コシヒカリは、生産量第1位の新潟県がある北陸地方から、九州・四国地方まで、北海道・東京都・沖縄県をのぞく全国44都府県で作られています。昭和31年に登場してから、60年以上たちますが、今でもダントツにトップで、全国の田んぼの3分の1は、コシヒカリが作られています。
全部コシヒカリにすればいいのに、ということですが、全部の田んぼをコシヒカリにできないわけがあります。
コシヒカリは、「いもち病」という病気に弱いため、面積が増えすぎると、いもち病が発生したときに、一気に広がる危険があります。どの田んぼもコシヒカリだけとなっていると、あたり一面病気にやられ、収かくできる米の量が減ってしまいます。
実際に、1988年は、東北地方の太平洋側を中心に、きびしい冷害が起きた年でしたが、8月と9月に長雨が続いた、岩手県南部地帯から宮城県・福島県にかけてと北関東地方では、コシヒカリ・ササニシキなどにいもち病が大発生して大きな被害が出ました。
最近は、いもち病によくきく、さまざまな農薬が開発されたり、病気の発生をはやいうちから確認できるようになってきたために、いもち病の大発生はありませんが、病気への抵抗力(ていこう りょく)が弱いコシヒカリが、今でも多すぎるのに、これ以上増えると、悪い天気が続いた場合、いもち病が大発生する危険があります。
それから、コシヒカリは花がさいて米が実る時期がおそいため、2000年頃までは山形県や宮城県あたりが作れる北の限界とされています。そのために、山形県・宮城県より北の各道県では作ることができません
コシヒカリを作れないこれらの地方では、昔から、その県に一番よく合う品種の開発を続けていて、秋田県では「あきたこまち」などが、北海道では「きらら397」「ゆめぴりか」などがデビューしています。
作る品種がコシヒカリ1つしかないと、たとえば、米の実る時期ですが、全部の田んぼがいっせいに米が実ってイネかりしてもよい時期になります。
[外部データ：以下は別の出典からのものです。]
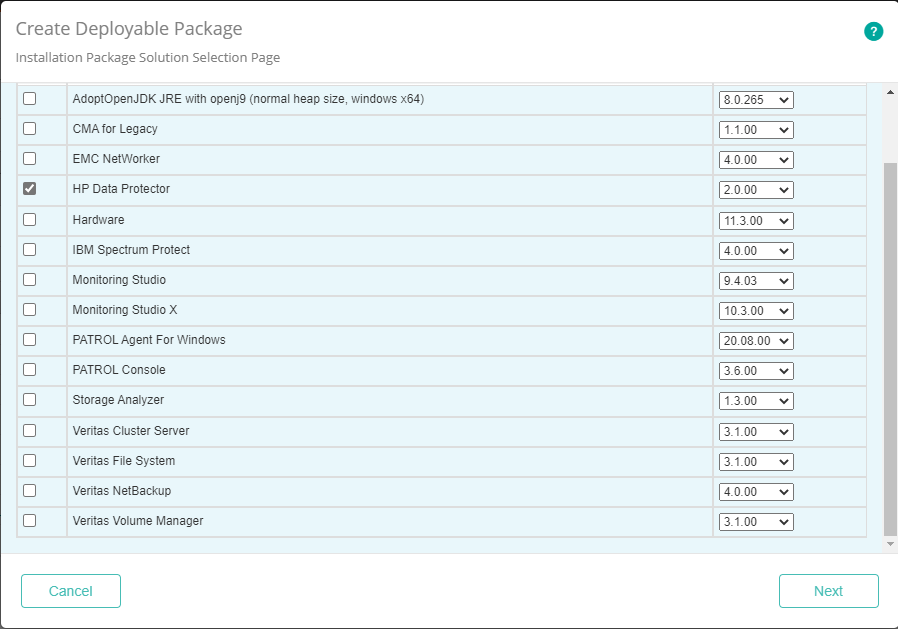This screenshot has height=629, width=898.
Task: Check the PATROL Agent For Windows box
Action: [x=30, y=340]

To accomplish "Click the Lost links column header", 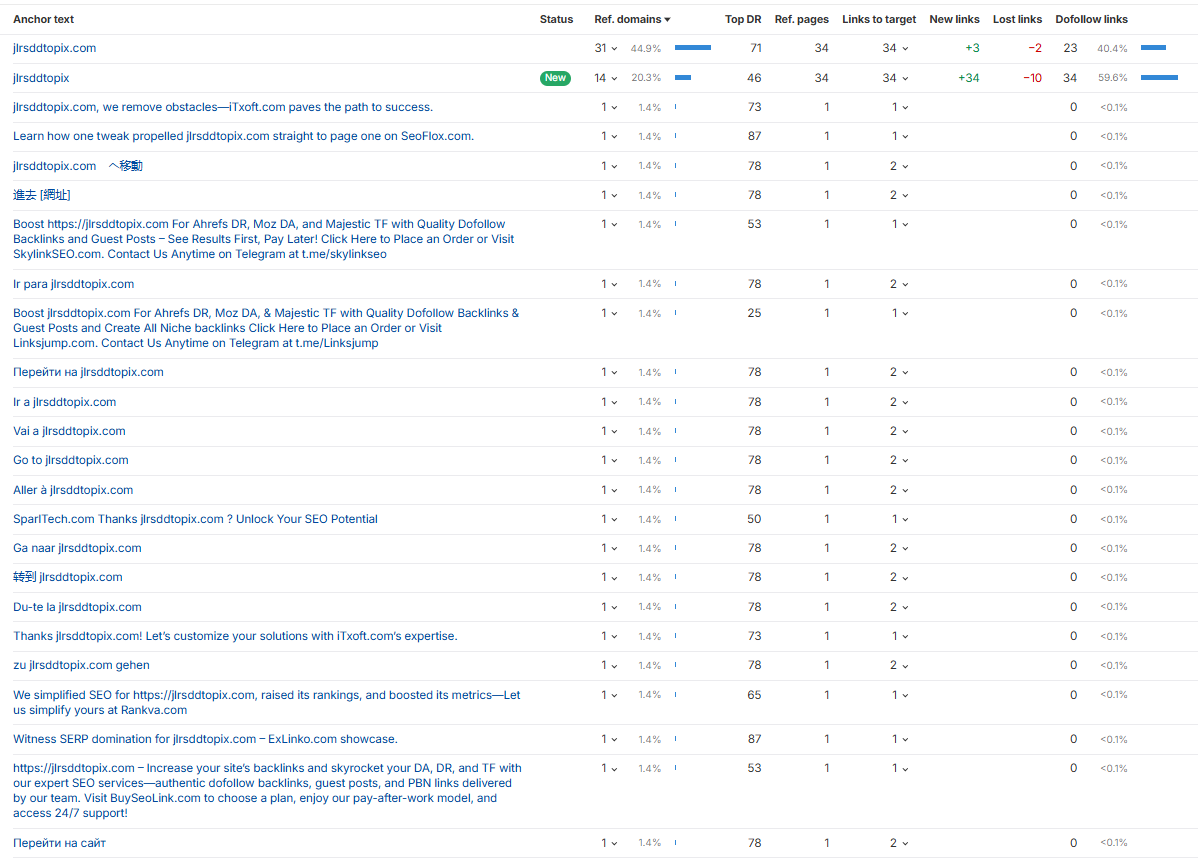I will click(1017, 19).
イネかりがおくれると、米の品質や味が落ちますから、全部の田んぼから急いで収かくしなければなりません。
しかし、動ける農家の人数や機械の台数は決まっていますから、思ったとおりにはイネかりは進みません。また、米をかわかしてから出荷しますから、かわかす作業もイネかりの時期に集中してしまいます。
結局は、人や機械にムリがかかり、品質の良い米を出荷することができなくなります。
いもち病という病気が発生しにくいように、病気に強い品種の開発が進められ、各県で作られています。味がよく病気にも強いという品種が何種類か作られれば、病気を起こす菌(きん)が増えにくくなり、大発生をおさえることができます。
イネかりの時期が集中しないように、早生(わせ)・中生(なかて)・晩生(おくて)というように、その地方で早く実る品種からおそく実る品種まで、組み合わせて植えることで、収かく時期をずらすことができ、人にも機械にもムリがかかりません。